Именно переход к парламентской республике является единственным реальным способом перезагрузить политическую систему России, и именно в этом, а не в чем-то другом состоит ее преимущество перед президентской республикой.
Диктатура закона или Правовое государство?
Правовое государство – это государство, в котором соблюдаются законы, соответствующие определенным критериям. Иное понимание «диктатуры закона» демонстрировал «Третий рейх».
Закон является правовым, если он принят полноценным, по настоящему независимым от других властей парламентом, избранным на основании демократического избирательного закона, то есть единственным легитимным законодательным органом, с учетом мнения и избирателей, и экспертов.
Законы должны при этом строиться вокруг принципов, существующих вне времени и вне пространства. На мой взгляд, таким основополагающим принципом является свобода. В каждом конкретном случае мы должны с учетом реальной экономической и социально-политической ситуации устанавливать, способствует ли данный закон защите прав и свобод человека или нет.
Справедливость или Милосердие?
Общепризнано, что базовым нравственным императивом для политики является справедливость. Но, во-первых, справедливость у каждого своя, и очень трудно найти общий знаменатель «одной на всех справедливости». А, во-вторых, что еще важнее, цена восстановления баланса справедливости зачастую оказывается непомерной.

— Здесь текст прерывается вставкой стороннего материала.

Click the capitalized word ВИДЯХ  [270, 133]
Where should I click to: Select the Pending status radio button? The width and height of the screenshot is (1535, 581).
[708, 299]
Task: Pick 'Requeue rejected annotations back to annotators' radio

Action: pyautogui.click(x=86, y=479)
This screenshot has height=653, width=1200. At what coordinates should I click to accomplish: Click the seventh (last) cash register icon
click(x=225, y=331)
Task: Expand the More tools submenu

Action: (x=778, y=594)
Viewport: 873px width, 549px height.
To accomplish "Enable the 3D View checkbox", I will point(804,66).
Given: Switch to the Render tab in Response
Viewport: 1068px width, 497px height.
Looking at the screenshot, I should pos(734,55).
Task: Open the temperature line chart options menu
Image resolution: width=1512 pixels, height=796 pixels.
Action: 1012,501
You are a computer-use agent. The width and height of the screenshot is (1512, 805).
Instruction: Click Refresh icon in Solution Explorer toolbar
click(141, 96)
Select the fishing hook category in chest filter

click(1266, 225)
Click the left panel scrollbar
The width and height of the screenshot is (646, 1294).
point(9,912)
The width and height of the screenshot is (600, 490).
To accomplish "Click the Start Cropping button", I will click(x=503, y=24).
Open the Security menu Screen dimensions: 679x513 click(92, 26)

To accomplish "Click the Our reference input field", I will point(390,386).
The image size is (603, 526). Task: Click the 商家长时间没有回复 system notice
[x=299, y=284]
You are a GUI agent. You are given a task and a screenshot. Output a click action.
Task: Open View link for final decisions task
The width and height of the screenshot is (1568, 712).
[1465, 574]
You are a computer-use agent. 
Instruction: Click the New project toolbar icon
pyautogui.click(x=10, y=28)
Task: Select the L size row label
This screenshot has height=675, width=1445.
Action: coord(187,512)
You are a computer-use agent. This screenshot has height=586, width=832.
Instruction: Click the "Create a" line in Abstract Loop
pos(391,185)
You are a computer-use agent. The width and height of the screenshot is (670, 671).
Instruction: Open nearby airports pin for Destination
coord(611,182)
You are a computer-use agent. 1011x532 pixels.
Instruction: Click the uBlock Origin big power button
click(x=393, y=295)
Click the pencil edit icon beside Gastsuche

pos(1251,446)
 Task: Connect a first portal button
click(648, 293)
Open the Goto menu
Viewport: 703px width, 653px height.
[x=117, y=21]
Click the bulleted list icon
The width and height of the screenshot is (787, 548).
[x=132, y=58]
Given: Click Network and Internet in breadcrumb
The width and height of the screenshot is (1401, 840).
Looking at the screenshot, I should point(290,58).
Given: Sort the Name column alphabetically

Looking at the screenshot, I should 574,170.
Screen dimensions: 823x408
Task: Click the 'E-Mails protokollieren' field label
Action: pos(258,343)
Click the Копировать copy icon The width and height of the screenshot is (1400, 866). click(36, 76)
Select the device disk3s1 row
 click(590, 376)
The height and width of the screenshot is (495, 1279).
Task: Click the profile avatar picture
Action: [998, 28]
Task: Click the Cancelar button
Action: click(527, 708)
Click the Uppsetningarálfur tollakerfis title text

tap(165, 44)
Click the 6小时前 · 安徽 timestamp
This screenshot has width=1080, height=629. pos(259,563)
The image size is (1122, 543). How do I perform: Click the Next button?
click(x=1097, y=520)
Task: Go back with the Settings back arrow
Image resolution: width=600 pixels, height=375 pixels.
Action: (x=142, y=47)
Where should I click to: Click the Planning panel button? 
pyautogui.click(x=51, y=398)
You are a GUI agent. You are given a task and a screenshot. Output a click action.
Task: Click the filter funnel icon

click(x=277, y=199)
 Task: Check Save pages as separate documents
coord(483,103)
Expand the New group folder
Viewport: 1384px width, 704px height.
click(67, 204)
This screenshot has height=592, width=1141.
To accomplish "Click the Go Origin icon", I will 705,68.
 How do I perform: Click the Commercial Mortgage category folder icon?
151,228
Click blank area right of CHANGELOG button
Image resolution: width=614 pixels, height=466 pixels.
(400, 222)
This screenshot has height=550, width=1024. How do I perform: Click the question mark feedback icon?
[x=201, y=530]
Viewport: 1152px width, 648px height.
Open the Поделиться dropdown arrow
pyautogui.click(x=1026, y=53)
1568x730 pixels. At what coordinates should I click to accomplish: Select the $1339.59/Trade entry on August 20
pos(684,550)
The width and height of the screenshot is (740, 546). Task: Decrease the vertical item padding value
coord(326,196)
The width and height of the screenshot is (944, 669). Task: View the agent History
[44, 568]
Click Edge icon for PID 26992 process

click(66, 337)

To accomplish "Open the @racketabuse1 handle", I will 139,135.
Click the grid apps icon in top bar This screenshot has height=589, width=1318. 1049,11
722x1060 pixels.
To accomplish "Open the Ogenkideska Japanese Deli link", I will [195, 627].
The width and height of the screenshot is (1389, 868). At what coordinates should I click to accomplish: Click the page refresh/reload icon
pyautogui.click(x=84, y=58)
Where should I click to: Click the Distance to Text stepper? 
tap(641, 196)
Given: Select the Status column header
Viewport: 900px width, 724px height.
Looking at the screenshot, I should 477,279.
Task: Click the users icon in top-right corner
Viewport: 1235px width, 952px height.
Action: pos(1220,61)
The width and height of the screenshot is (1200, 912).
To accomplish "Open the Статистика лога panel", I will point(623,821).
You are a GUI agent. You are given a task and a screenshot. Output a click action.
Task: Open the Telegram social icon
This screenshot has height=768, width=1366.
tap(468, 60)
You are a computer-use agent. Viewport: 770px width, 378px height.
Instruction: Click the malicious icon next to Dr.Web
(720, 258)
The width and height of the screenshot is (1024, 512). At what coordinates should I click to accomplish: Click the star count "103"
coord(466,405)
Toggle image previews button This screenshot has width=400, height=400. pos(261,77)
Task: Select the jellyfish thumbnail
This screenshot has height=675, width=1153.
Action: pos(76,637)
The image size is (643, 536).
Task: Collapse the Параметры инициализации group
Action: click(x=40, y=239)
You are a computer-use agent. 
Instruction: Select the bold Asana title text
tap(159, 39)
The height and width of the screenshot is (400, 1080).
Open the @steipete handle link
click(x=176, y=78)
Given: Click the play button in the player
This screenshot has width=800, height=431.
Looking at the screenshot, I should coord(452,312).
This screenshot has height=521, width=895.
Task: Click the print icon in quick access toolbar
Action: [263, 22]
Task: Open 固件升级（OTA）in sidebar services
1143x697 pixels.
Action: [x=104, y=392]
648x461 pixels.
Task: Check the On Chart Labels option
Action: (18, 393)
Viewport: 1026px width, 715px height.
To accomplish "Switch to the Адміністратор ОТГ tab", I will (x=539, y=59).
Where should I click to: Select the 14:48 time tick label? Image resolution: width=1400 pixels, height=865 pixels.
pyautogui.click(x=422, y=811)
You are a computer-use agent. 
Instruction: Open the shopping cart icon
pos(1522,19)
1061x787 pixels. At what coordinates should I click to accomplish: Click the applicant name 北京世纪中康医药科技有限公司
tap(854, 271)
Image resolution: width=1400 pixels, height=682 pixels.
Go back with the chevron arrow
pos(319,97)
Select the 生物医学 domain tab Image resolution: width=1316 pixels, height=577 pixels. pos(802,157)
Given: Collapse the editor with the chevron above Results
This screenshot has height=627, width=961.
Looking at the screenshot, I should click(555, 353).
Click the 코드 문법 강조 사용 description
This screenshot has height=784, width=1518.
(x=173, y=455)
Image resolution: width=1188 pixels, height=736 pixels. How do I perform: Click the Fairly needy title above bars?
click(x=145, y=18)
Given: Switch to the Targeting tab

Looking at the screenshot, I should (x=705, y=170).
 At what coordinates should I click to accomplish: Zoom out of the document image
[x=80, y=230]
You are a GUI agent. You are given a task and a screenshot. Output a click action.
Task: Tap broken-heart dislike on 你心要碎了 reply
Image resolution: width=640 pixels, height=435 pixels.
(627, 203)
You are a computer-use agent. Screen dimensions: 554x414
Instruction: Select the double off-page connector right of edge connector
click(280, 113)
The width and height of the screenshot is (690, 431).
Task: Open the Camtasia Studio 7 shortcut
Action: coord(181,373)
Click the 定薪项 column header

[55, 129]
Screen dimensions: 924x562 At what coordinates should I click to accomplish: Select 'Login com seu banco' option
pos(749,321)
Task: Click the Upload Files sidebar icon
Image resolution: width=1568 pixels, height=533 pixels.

Чтобы это не повторялось вновь и вновь, стихийные поиски справедливости надо вводить в рамки. Эту рамку, на мой взгляд, можно создать только одним способом: положившись на еще более глубокий и более универсальный нравственный принцип, чем справедливость.
Для меня таким принципом является милосердие. Милосердие – это способность сопереживать и прощать, это справедливость «второго порядка». Если справедливостью мы меряем политику и право, то милосердием мы меряем саму справедливость – не даем ей обернуться своей противоположностью.